(Provided records)

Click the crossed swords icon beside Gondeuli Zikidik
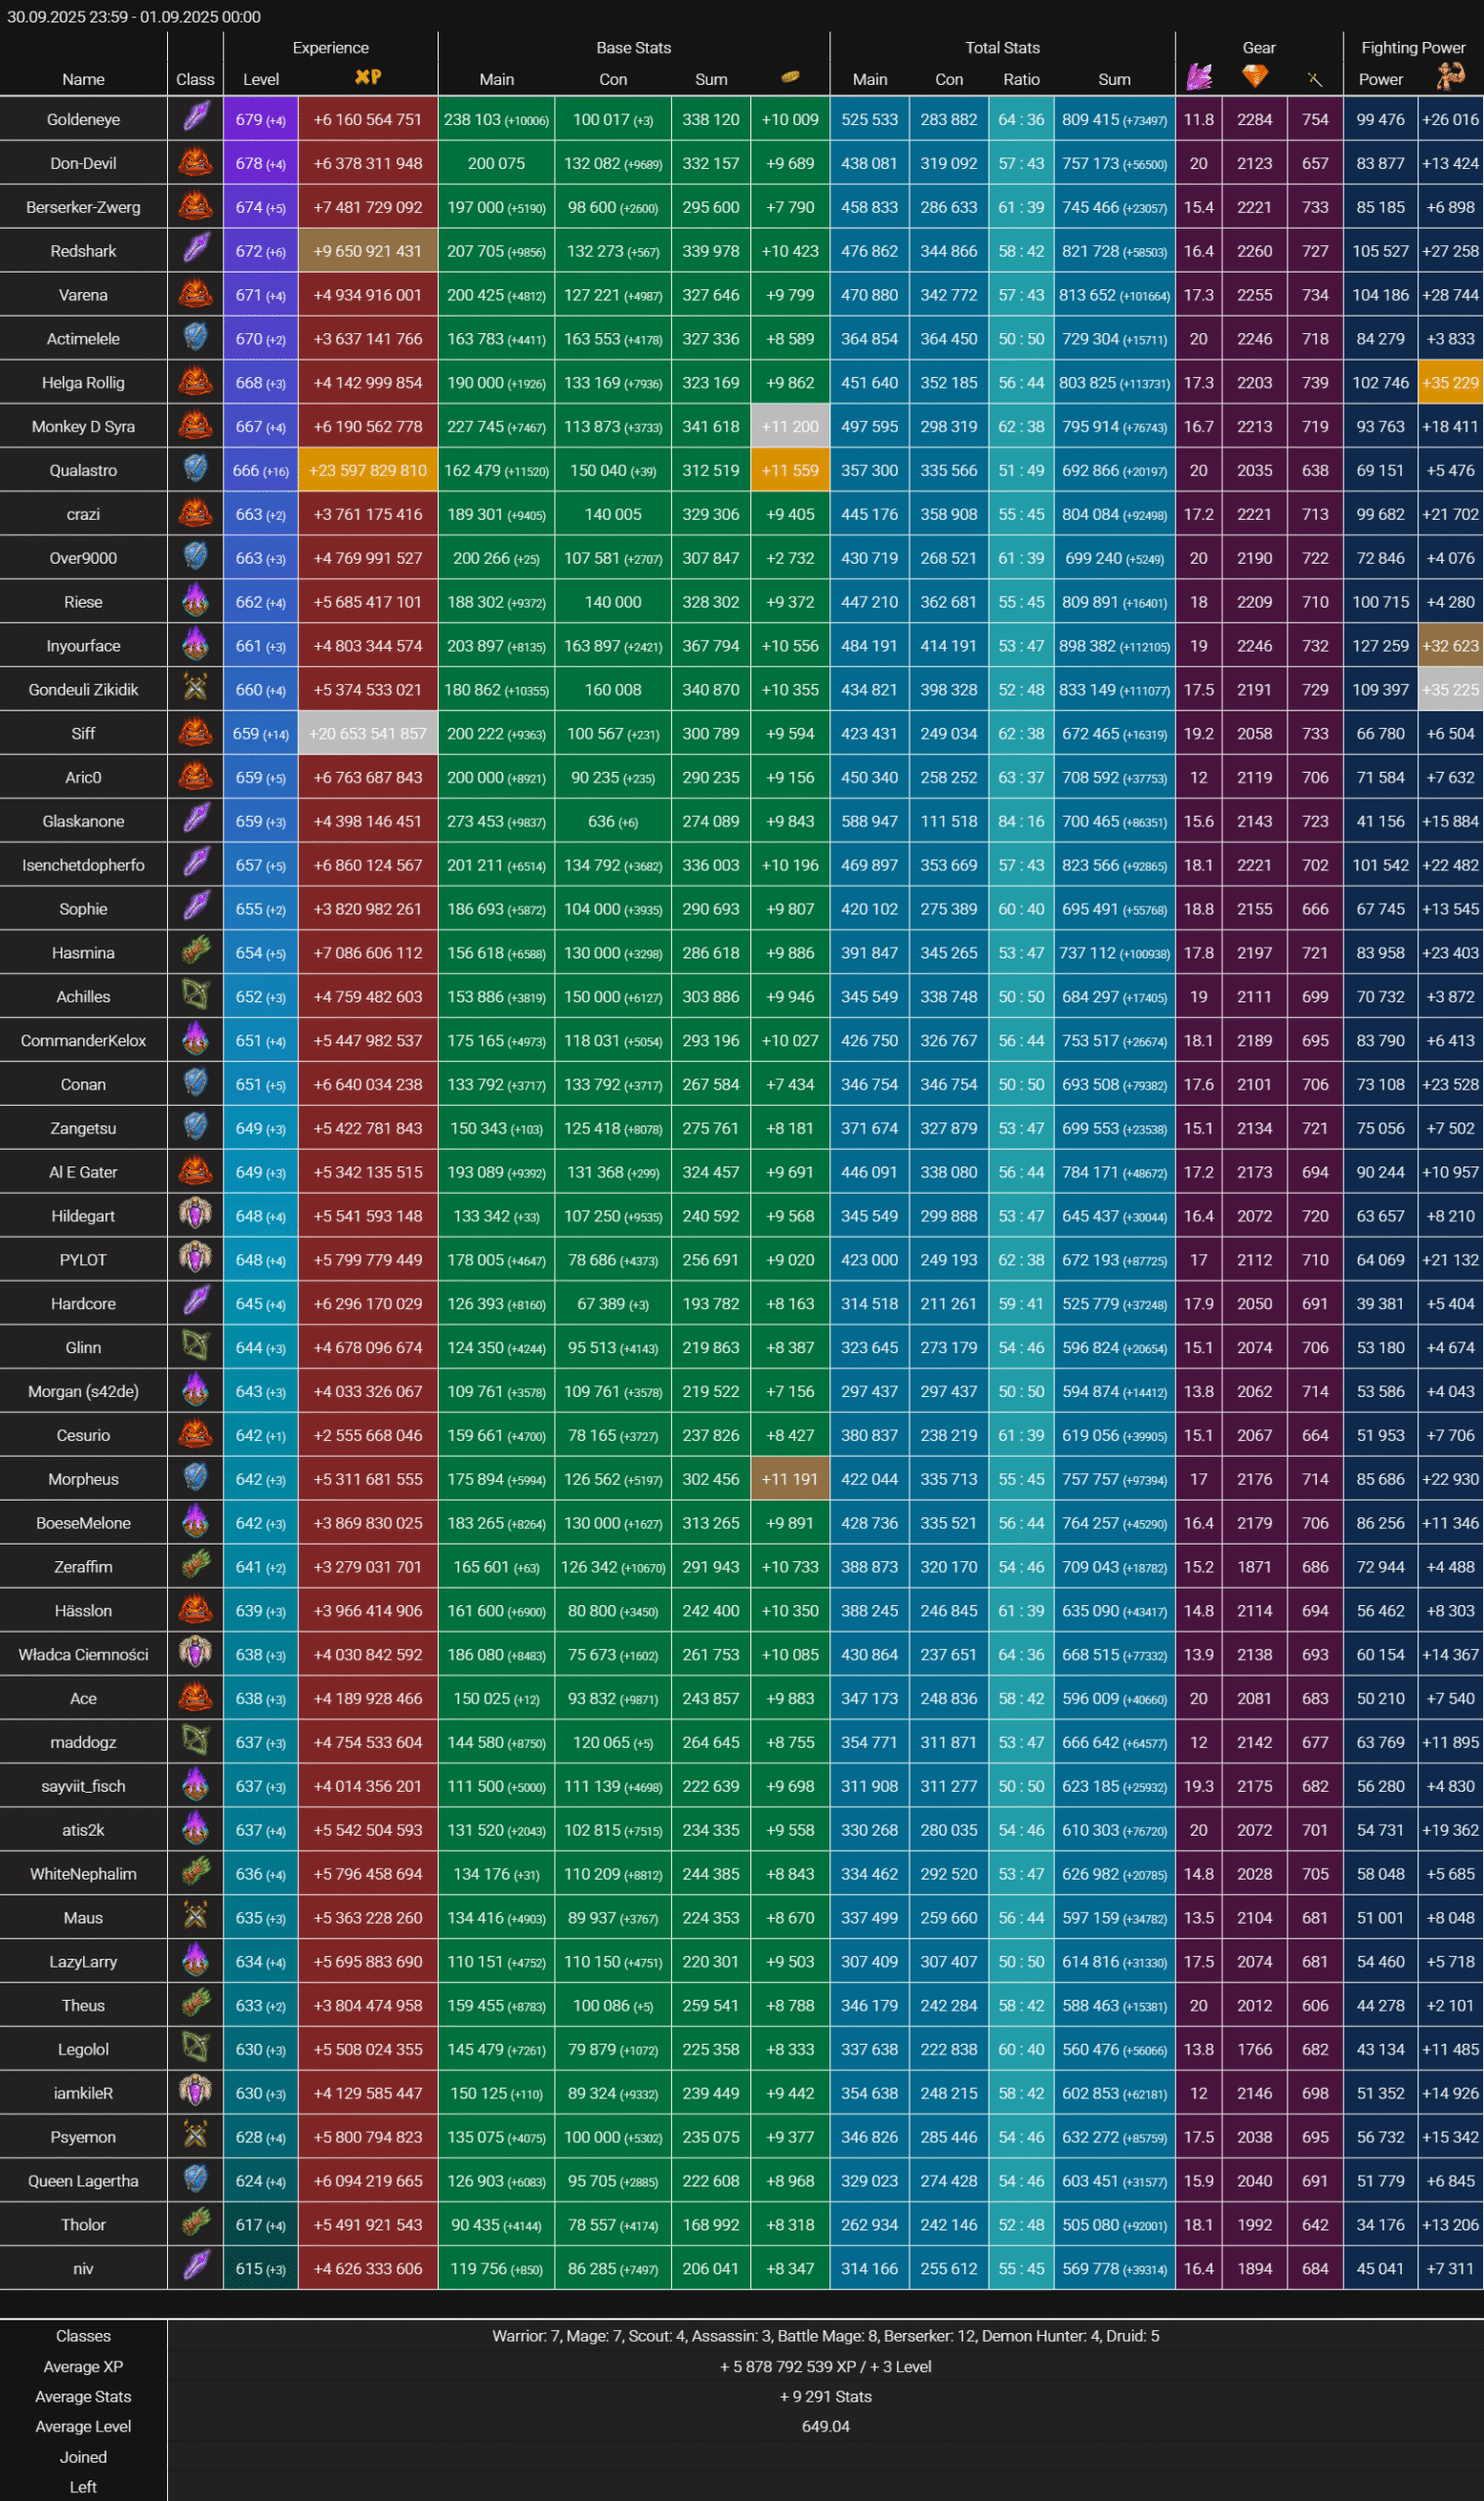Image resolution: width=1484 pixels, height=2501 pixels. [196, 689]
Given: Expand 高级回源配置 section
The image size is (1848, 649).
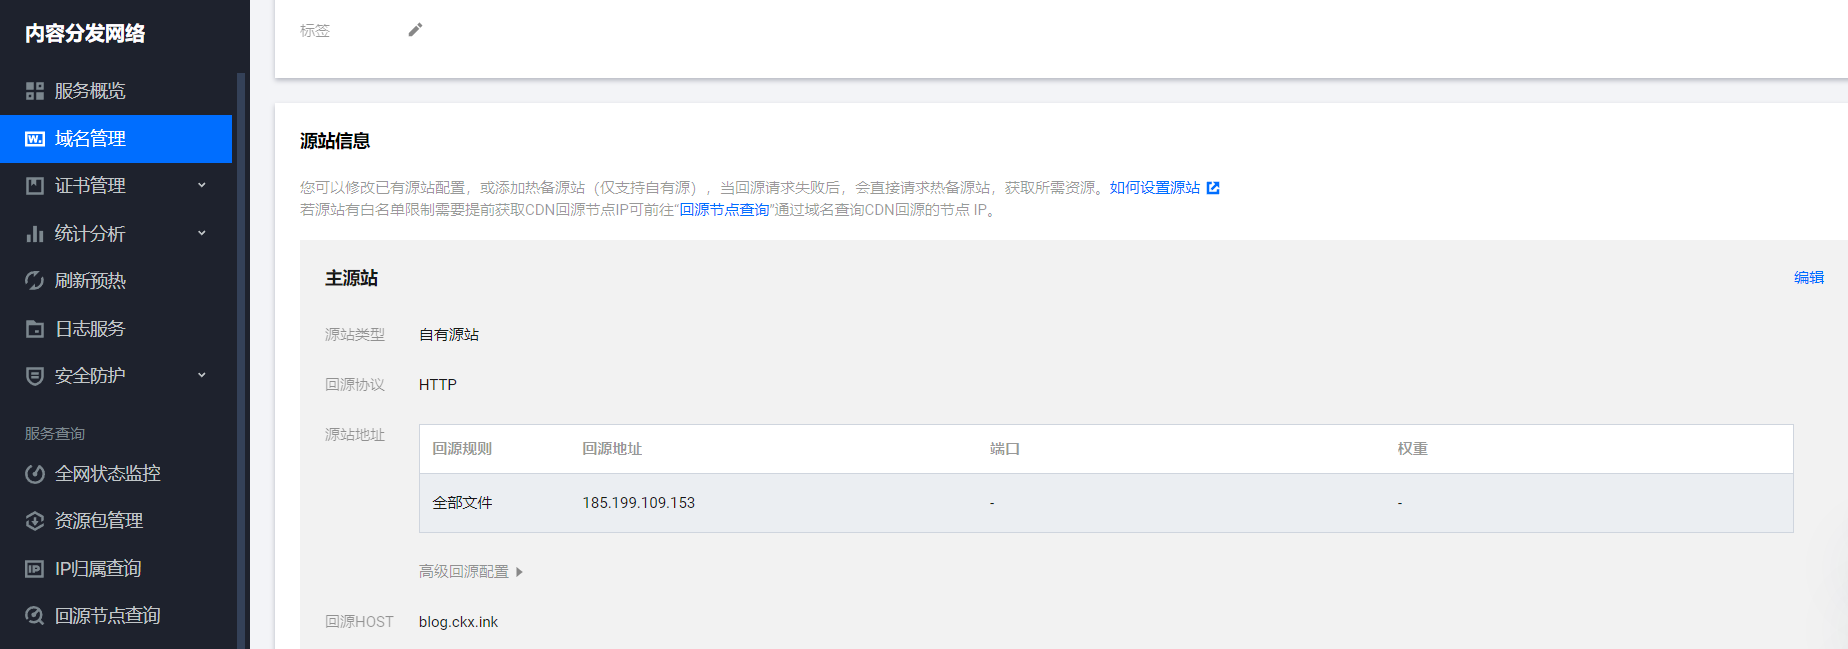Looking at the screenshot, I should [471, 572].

(End Provided records)

**Task directions**
Copy exactly the lines from the one containing "Given: Expand 高级回源配置 section" through the last line of the records above, including both, and omit every picture.

**Task answer**
Given: Expand 高级回源配置 section
The image size is (1848, 649).
Looking at the screenshot, I should [471, 572].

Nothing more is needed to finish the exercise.